DL on buying obscure mining records at the Library of Congress:

I was at the Library of Congress, taking a ten-minute tour of D.C. on this road trip we were on. We were on the Rentrak bus, and you could only park it for a certain amount of time. So we ran in and out of the capitol, and there is the Library of Congress’s bookstore. I thought, “Goddamn man! A fucking bookstore in the Library of Congress.”

They were selling off their Library of Congress LPs for a buck apiece because they were going to CDs. This is ’89, and they decided to just shitcan their entire LP stock. So I bought 65 Library of Congress LPs for $65. Our driver just said, “You are out of your fucking mind!” Because he saw me pull out Songs of Bituminous Miners. And who in their right mind would pay a dollar for an album called Songs of Bituminous Miners? And then I pulled out part two of the series, which is Songs of the Anthracite Miners. And he just walked away in disgust.


DL on seeing Paul Nelson in No Direction Home:

My immediate reaction was, “well that’s just the nicest little gift anybody could give anybody. Scorsese has now made it possible to feel like you are sitting across the room from Paul Nelson.” Because that was exactly what it was like being in the room with him. I could have been the camera in those scenes. That’s exactly what he looked like, that’s exactly how he talked, that’s exactly what he talked about. And I have about three 90-minute cassettes of my interviews with him. And I’ve never transcribed them, but I’ve always thought about getting that done. I think a lot of it is me talking, unfortunately. But, we talked for a long time. He told me great stories.


DL on “the geographical analog to aesthetic distance”:

What I call the geographical analog to aesthetic distance: the distance where you get far enough back from a painting where you can see the whole work of art, you know. Or, you can hear the whole symphony instead of just parts of it. The aesthetic distance is the right focal point for a piece of art to the observer, you know. And, and I maintain that there is this thing provincial distance, where you are living in fucking Iowa, and you’ve got a clear view of the fucking world. You really don’t have big buildings in the middle of Manhattan obstructing your view of the horizon and shit.


DL on white blues bands:

I mean how many white blues bands are in America today? There are more white blues bands in America today than there are registered Democrats. I mean, do I hear any of them? No. I avoid them like the plague. But they’re all over the place, you know.

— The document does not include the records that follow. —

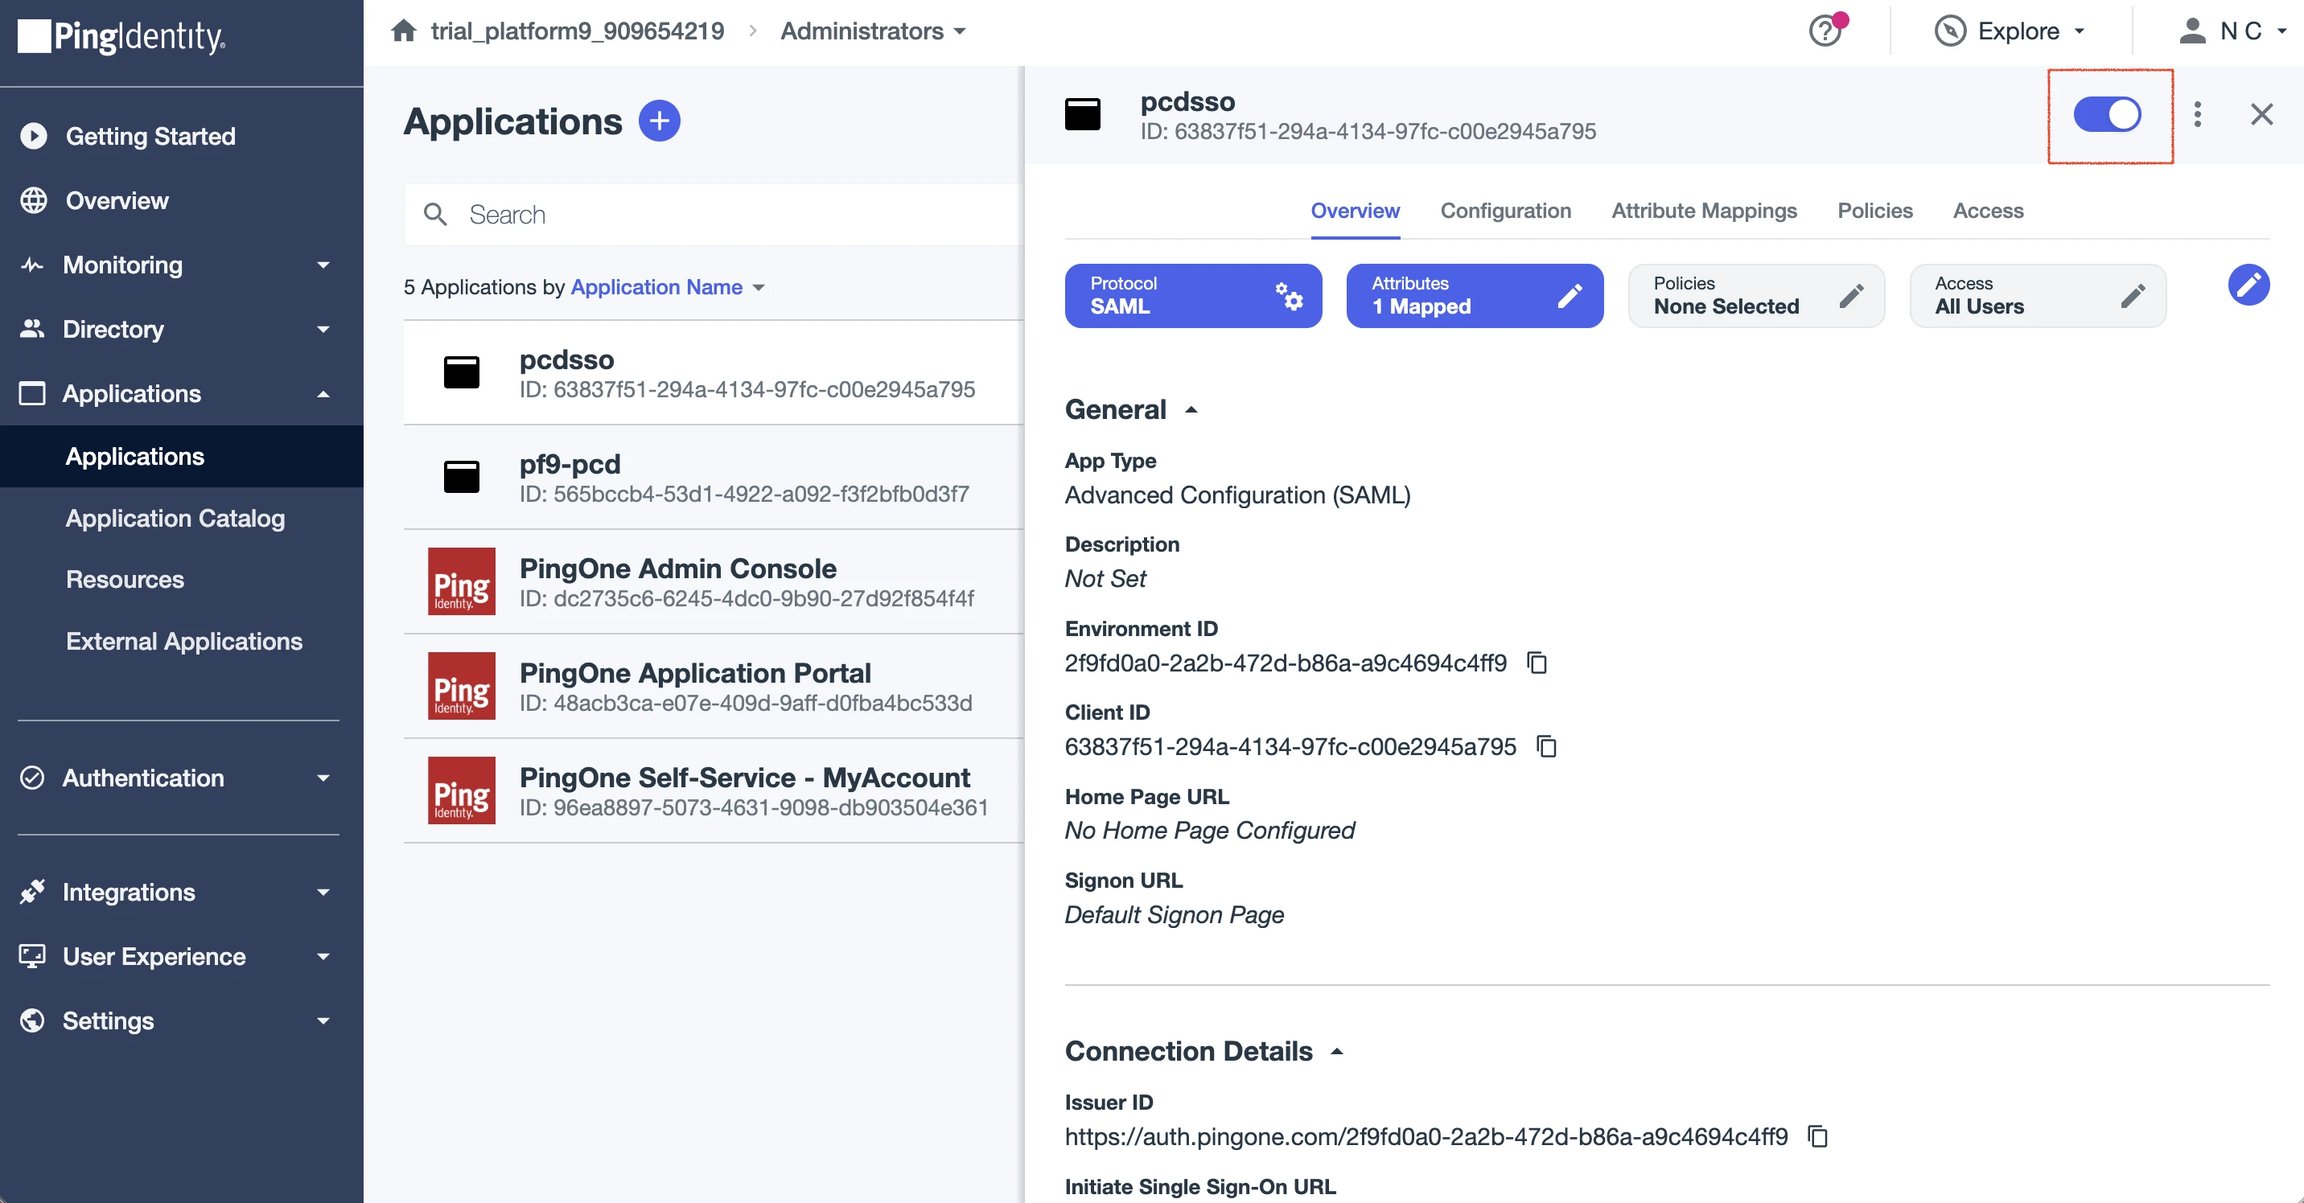2304x1203 pixels.
Task: Copy the Issuer ID URL
Action: point(1818,1137)
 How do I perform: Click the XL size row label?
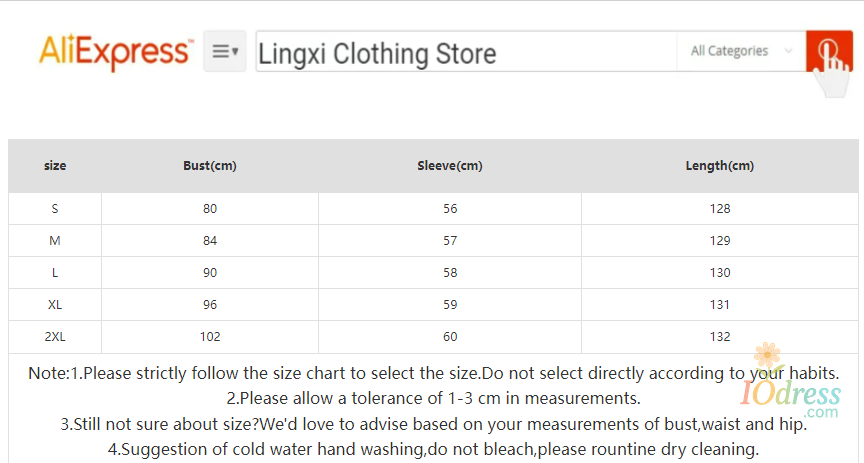click(x=55, y=305)
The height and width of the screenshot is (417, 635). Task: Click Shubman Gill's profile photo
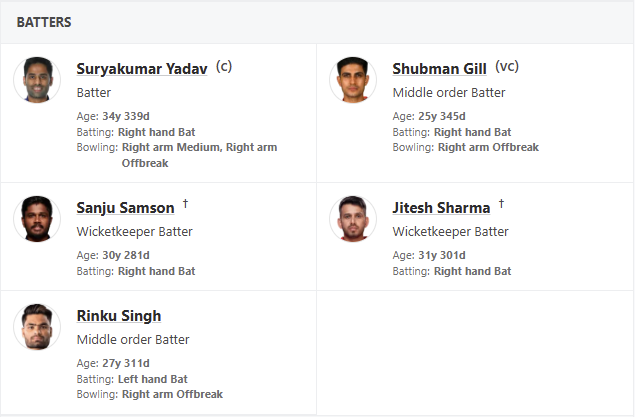pos(353,80)
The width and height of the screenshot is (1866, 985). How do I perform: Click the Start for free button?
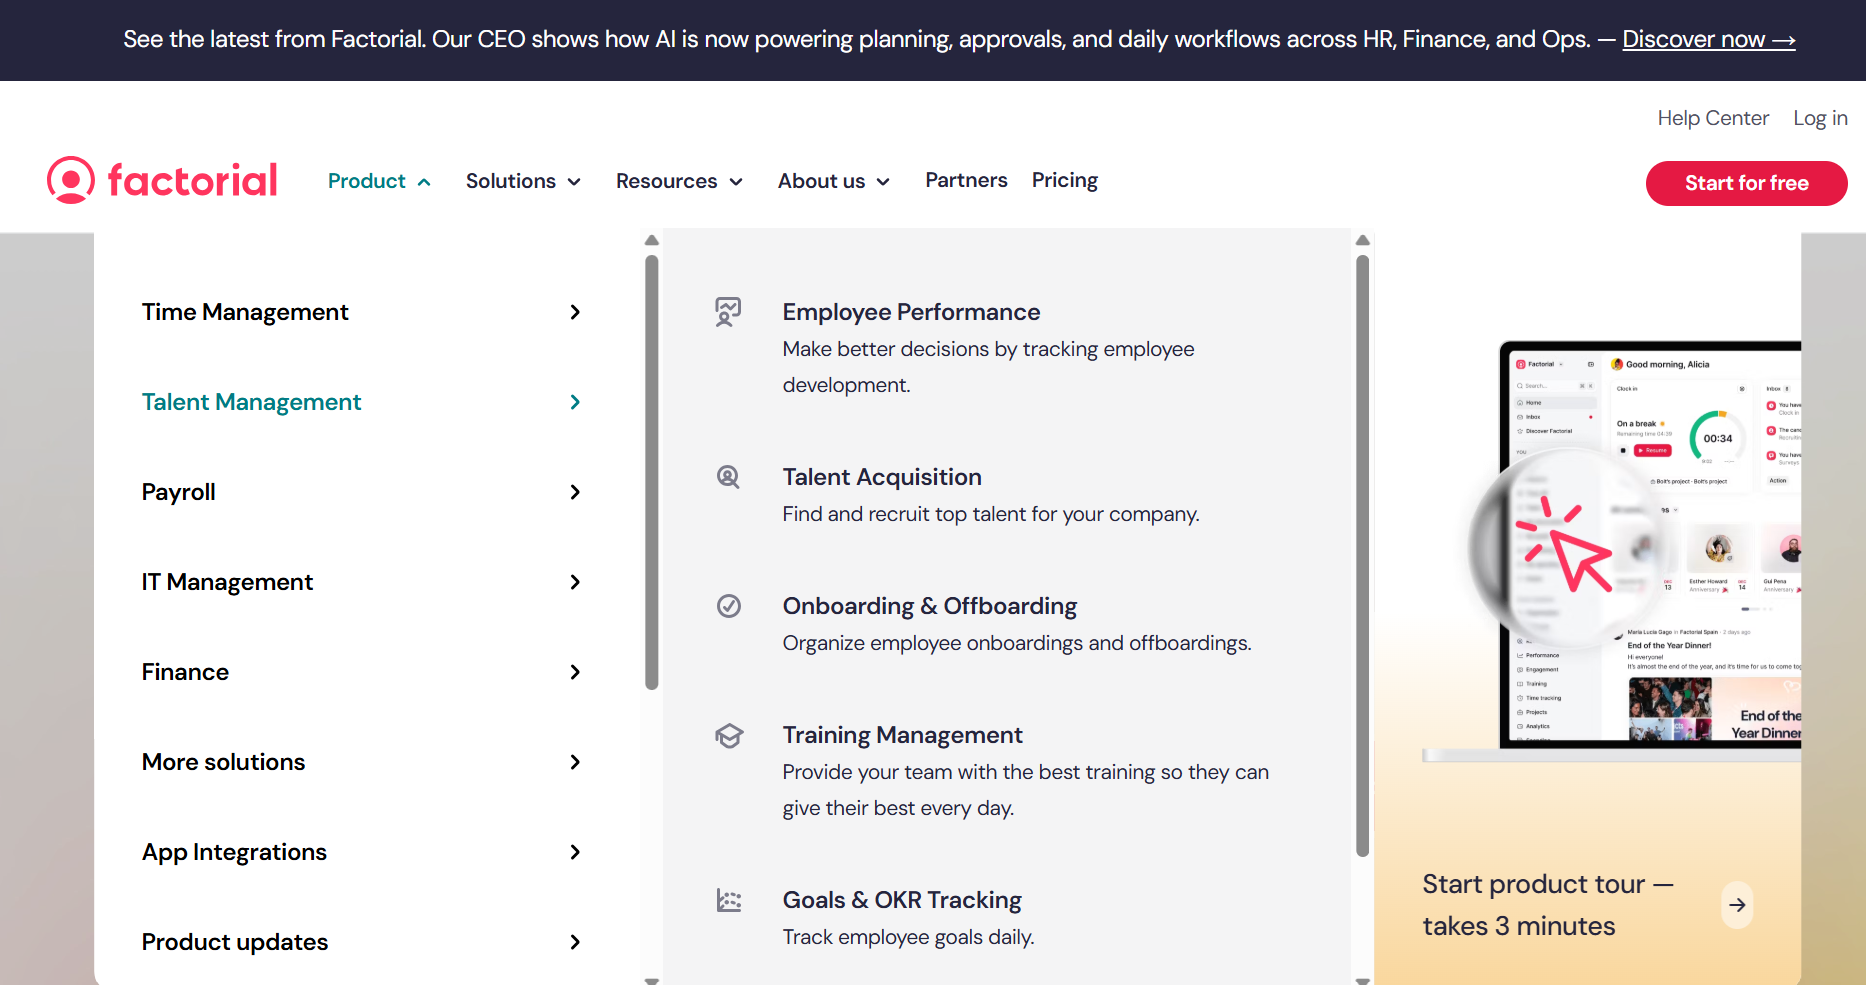click(1746, 183)
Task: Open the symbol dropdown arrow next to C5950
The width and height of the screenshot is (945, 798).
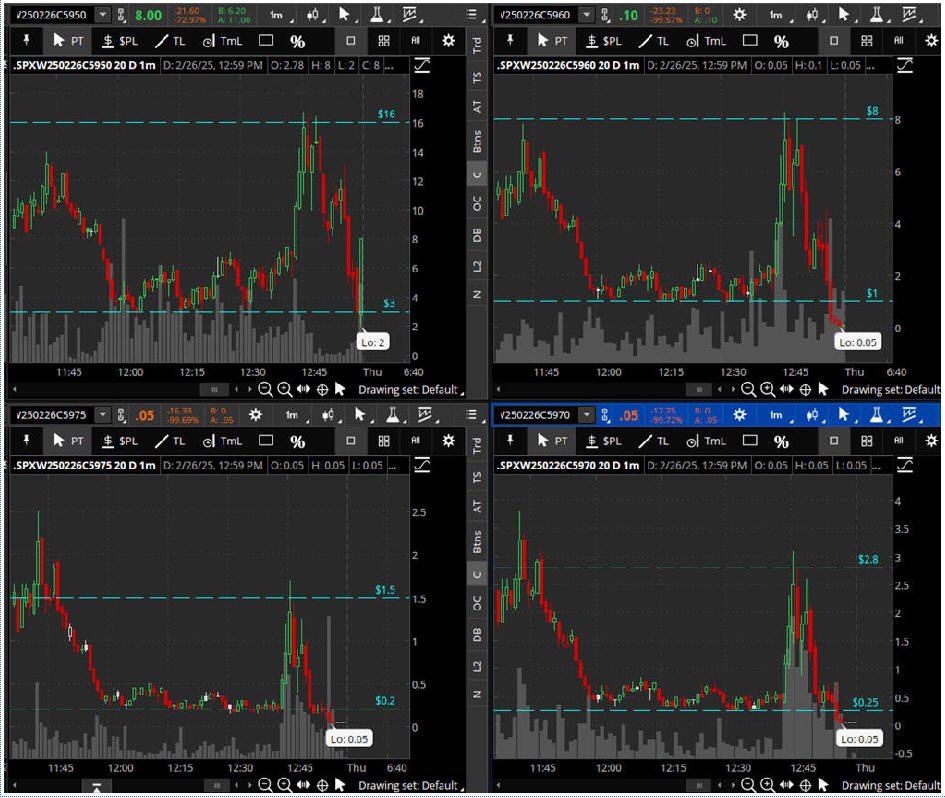Action: (105, 15)
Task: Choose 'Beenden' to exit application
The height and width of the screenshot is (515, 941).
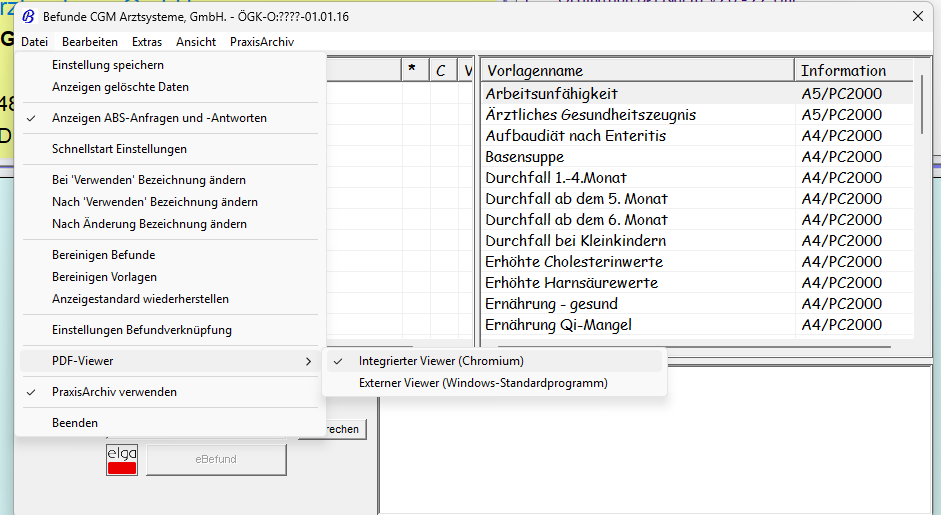Action: 75,423
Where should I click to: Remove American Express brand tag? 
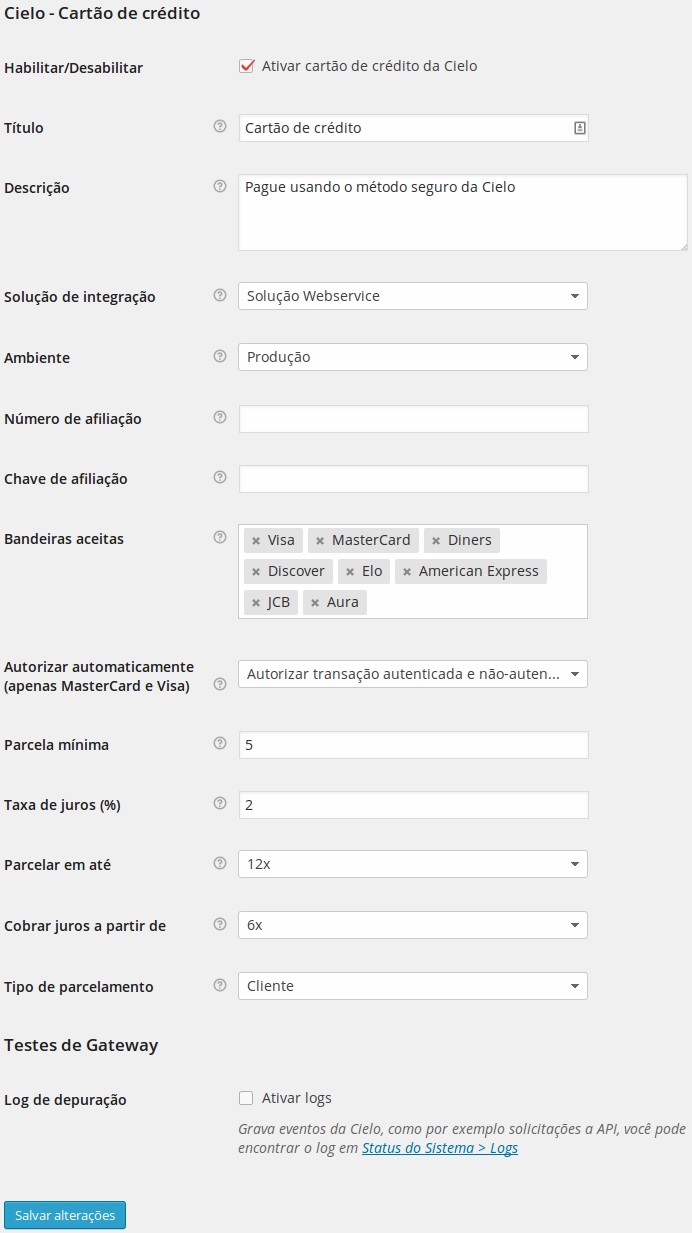[x=407, y=572]
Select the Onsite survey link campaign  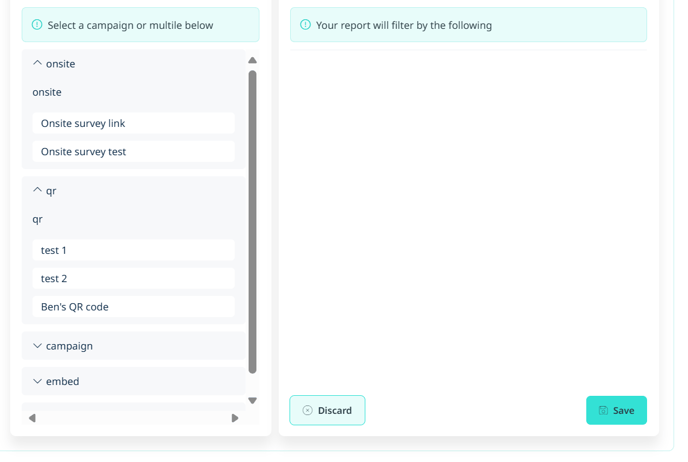pyautogui.click(x=133, y=123)
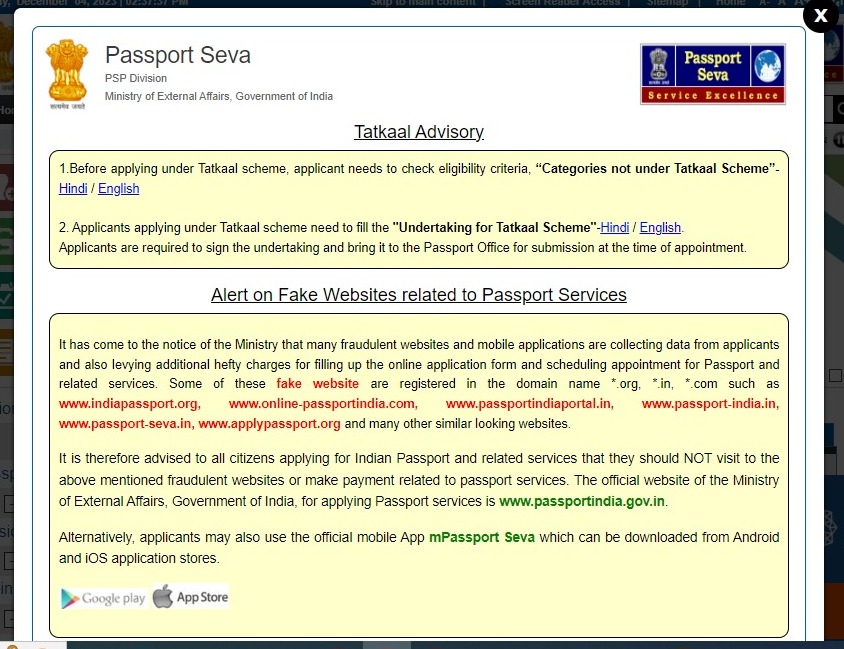Click the green www.passportindia.gov.in address
Screen dimensions: 844x649
(582, 502)
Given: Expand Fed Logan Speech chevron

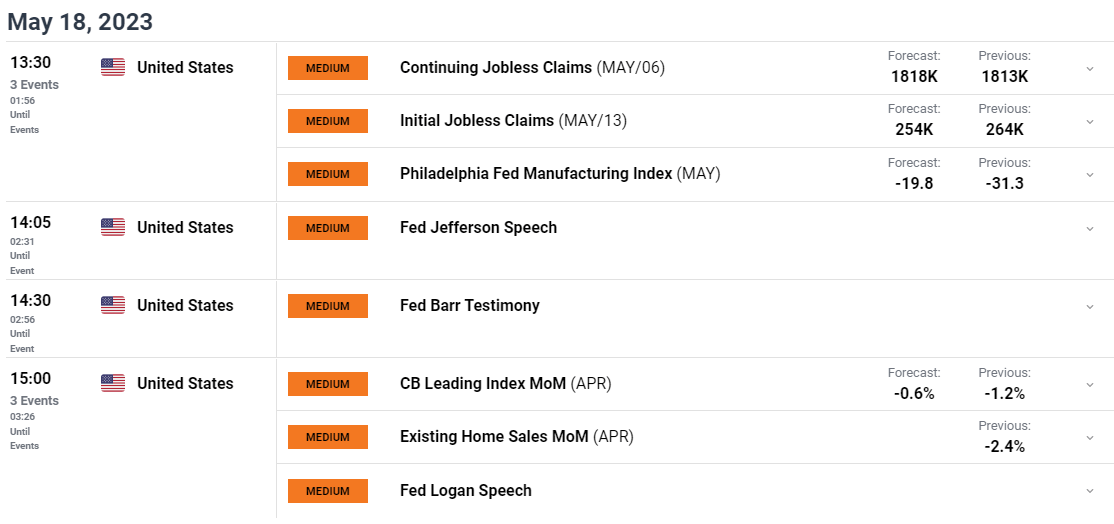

DL on band names, and the Grateful Dead’s first album:

When I was in high school, it was the Ventures or the Capris or the El Dorados. You know, you named bands after car models. And, and then there were like the original rock and roll touring band. There was a badass band, there was Little Richard and the Upsetters. And we would see footage of them, old 16mm, black and white, newsreel documentaries of them onstage outdoors somewhere in the South, you know in ‘53 or something. Man, they looked like they were ready to upset everything. They looked like the upsetters. They all looked like they’d just gotten out of jail, and maybe not with a pardon.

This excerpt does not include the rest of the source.